文章目录
- 数据准备
- Spark读写Doris
-
- 准备spark环境
- 使用Spark Doris Connector
-
- SQL读写数据的方式
- DataFrame方式
- RDD读取数据的方法
- 配置和字段类型映射
- Flink读写Doris
-
- 准备Flink环境
- SQL方式读写
- DataStream方式读写
-
- Source
- Sink
- 通用配置和字段类型
- DataX doris writer
-
- 编译
- 使用
- 参数说明
- ODBC外部表
-
- 版本与数据类型对应关系
- unixODBC与MySQL安装连接器
- 数据准备
- 结点配置和外观创建
- Doris On ES
-
- 原理
- 使用方式
-
- Doris中创建ES外表
- 列式扫描优化查询速度
- 探测keyword类型字段
- 自动发现打开结点
- 配置https访问模式
- 查询用法
-
- 基本查询
- 扩展的esquery(field, QueryDSL)

待完成任务:
A. 请列出文档片段中"ODBC外部表"下面的全部条目。
B. 根据文档片段，扩展的esquery括号中写了哪两个参数？

原始记录:
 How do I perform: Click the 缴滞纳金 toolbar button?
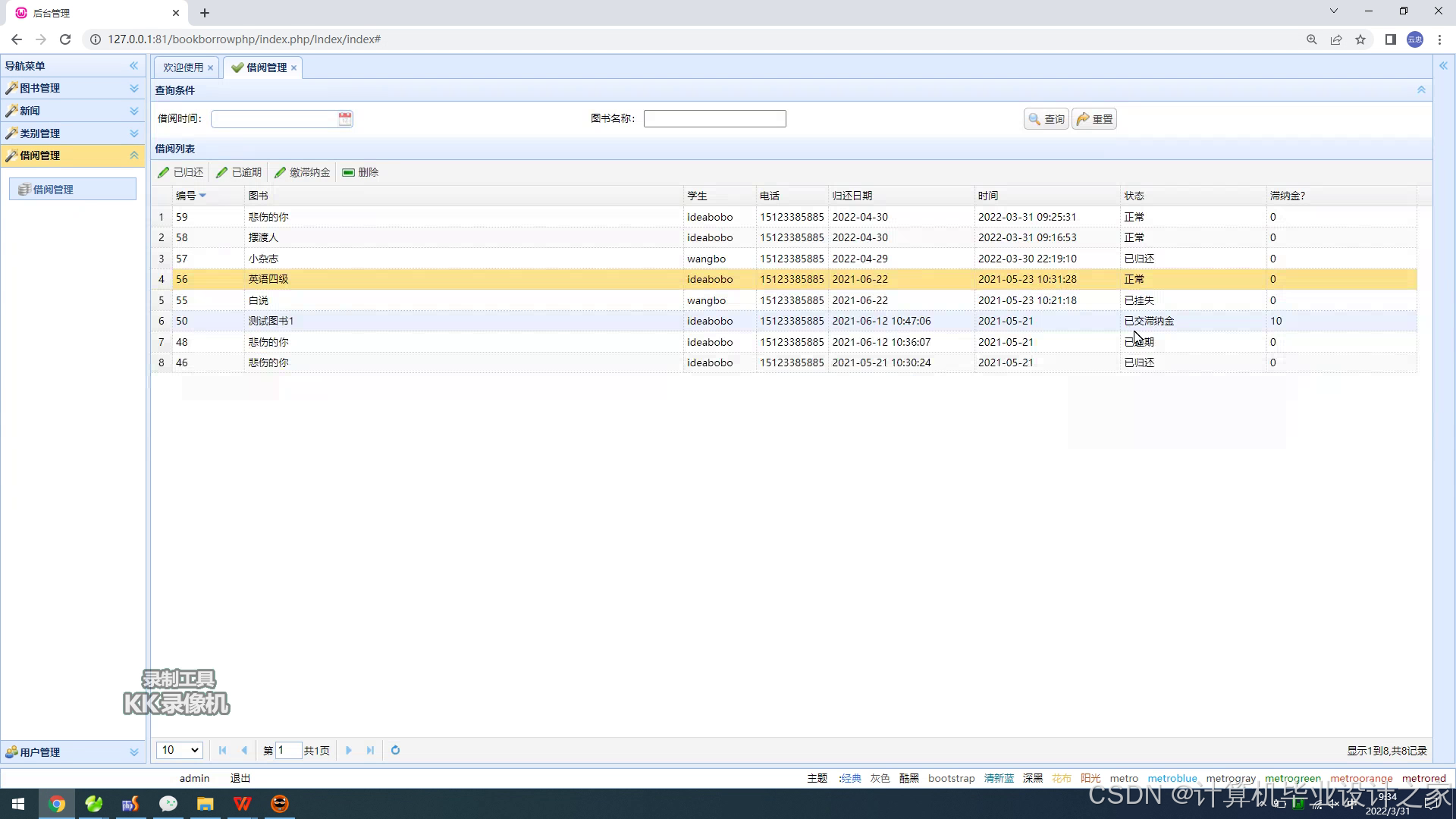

...

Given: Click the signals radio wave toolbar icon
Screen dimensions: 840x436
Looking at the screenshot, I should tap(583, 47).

完整解答:
A. 版本与数据类型对应关系；unixODBC与MySQL安装连接器；数据准备；结点配置和外观创建

B. field 和 QueryDSL